=== TASK ITEM ===
All lines in the data that hold the word "Email" need copying.
---- RECORDS TO PROCESS
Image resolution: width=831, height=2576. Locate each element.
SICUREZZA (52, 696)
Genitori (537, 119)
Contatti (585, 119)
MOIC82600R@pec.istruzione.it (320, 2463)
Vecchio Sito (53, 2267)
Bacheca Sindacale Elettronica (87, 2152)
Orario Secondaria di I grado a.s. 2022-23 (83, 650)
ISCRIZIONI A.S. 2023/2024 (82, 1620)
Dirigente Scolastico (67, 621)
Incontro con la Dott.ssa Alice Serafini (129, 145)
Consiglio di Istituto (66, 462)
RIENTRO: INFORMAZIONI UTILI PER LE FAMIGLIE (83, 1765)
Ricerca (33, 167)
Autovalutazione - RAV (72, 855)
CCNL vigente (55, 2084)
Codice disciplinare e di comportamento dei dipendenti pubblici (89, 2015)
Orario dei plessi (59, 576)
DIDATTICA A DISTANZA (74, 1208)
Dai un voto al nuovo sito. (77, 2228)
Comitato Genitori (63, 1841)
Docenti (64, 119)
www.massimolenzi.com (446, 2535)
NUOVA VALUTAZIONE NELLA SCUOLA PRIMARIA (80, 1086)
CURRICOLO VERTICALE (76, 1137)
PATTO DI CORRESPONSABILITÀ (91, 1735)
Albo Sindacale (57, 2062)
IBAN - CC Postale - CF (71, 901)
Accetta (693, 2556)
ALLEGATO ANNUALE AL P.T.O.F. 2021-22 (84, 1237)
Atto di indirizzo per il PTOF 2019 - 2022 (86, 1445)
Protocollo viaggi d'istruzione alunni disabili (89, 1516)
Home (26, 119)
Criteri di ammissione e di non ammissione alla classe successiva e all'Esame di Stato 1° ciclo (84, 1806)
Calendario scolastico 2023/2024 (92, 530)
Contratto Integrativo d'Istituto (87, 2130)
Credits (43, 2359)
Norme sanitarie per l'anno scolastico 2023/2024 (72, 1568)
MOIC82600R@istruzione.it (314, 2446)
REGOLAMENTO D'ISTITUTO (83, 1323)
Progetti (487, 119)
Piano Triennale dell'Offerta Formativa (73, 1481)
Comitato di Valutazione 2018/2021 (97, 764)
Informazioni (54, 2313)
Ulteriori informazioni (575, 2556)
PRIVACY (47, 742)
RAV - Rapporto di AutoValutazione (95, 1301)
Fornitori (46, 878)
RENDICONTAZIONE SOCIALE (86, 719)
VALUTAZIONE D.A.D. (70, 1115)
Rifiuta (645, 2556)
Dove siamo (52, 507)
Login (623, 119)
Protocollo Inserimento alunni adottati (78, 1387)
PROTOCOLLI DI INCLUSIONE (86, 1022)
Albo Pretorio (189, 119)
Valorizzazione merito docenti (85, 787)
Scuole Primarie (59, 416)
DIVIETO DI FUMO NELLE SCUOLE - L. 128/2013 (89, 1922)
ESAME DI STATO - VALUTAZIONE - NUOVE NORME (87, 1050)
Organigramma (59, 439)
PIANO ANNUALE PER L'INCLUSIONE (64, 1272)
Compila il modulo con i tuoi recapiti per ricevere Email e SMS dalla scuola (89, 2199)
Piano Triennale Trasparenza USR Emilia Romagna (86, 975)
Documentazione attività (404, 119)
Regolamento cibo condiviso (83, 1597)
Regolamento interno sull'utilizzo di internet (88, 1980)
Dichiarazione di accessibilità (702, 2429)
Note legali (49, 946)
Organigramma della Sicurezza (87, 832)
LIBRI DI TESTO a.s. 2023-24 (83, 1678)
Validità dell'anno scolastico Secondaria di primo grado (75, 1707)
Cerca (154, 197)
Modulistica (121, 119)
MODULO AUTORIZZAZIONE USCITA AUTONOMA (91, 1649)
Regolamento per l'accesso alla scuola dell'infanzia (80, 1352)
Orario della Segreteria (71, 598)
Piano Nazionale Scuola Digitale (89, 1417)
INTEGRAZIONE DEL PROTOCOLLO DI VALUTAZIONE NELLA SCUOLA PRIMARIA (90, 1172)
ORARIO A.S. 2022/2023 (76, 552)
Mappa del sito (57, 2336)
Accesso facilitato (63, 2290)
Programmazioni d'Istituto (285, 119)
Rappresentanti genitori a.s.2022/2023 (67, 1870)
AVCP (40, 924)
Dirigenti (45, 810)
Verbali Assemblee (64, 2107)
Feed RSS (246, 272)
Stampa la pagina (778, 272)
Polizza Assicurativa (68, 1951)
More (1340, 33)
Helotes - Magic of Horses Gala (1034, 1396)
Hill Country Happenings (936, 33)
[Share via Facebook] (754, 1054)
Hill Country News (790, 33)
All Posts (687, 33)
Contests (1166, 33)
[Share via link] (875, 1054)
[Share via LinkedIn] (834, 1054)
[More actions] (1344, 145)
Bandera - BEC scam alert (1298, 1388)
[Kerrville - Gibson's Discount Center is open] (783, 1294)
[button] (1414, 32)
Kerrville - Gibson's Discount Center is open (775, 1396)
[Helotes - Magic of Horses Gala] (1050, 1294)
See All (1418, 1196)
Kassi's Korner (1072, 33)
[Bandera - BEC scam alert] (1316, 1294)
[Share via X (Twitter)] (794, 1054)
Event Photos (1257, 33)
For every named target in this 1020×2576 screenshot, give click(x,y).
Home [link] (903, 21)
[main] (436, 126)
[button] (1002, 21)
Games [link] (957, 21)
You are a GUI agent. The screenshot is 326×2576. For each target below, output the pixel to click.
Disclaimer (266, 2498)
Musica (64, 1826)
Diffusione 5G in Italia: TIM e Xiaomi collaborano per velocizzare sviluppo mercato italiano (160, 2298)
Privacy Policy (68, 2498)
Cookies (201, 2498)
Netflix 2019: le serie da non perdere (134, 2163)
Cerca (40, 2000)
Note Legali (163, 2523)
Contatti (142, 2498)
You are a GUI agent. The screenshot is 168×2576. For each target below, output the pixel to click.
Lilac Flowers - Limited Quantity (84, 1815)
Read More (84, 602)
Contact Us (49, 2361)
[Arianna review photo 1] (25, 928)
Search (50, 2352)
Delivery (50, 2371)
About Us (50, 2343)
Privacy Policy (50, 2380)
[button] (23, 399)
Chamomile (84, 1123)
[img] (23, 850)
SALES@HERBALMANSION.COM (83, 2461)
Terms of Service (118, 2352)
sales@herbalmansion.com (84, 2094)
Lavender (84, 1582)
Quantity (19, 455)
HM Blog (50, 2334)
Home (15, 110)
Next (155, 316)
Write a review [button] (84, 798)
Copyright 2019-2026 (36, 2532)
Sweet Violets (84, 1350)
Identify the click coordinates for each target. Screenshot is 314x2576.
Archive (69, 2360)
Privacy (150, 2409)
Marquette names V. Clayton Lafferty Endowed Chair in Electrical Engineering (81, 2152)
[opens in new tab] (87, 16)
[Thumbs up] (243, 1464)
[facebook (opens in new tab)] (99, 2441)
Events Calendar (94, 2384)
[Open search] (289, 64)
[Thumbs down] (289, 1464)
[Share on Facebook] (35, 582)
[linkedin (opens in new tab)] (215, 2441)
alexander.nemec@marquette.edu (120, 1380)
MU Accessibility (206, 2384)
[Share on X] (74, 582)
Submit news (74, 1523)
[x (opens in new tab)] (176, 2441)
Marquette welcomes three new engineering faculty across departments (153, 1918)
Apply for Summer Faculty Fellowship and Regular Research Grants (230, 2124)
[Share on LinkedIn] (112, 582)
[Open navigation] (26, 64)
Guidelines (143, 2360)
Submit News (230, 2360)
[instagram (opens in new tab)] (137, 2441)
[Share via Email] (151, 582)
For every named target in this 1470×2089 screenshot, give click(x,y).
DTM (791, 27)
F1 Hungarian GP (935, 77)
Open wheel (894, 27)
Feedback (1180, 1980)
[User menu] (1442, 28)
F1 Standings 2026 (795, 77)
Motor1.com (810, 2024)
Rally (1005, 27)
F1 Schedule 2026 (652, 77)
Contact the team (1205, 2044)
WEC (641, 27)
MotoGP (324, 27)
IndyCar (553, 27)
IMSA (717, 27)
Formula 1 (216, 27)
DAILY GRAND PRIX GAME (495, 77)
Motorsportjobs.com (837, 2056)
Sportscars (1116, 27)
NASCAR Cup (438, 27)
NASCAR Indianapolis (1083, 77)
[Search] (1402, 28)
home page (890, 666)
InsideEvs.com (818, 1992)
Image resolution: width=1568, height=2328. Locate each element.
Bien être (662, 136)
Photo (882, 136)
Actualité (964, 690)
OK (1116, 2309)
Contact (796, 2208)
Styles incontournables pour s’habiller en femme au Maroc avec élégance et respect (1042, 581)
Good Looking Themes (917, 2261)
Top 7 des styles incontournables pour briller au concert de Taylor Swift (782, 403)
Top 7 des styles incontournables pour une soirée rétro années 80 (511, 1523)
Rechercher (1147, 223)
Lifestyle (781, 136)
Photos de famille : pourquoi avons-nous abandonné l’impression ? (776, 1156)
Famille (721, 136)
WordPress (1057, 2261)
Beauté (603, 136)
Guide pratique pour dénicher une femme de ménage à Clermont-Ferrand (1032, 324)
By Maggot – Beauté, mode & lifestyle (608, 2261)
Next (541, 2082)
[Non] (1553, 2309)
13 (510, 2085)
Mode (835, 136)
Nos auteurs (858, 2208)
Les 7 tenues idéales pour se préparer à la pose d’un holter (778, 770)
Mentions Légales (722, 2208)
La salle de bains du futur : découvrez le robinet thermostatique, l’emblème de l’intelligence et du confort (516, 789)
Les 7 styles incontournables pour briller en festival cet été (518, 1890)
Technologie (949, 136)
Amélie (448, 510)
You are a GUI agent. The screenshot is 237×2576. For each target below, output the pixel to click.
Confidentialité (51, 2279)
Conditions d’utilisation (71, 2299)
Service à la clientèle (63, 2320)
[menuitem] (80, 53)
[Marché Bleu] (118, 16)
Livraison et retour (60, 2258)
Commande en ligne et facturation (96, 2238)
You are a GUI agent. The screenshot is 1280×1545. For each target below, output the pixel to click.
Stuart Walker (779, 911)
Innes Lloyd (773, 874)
--------
=== OUTPUT ===
Compila il modulo con i tuoi recapiti per ricevere Email e SMS dalla scuola (89, 2199)
[Share via Email] (151, 582)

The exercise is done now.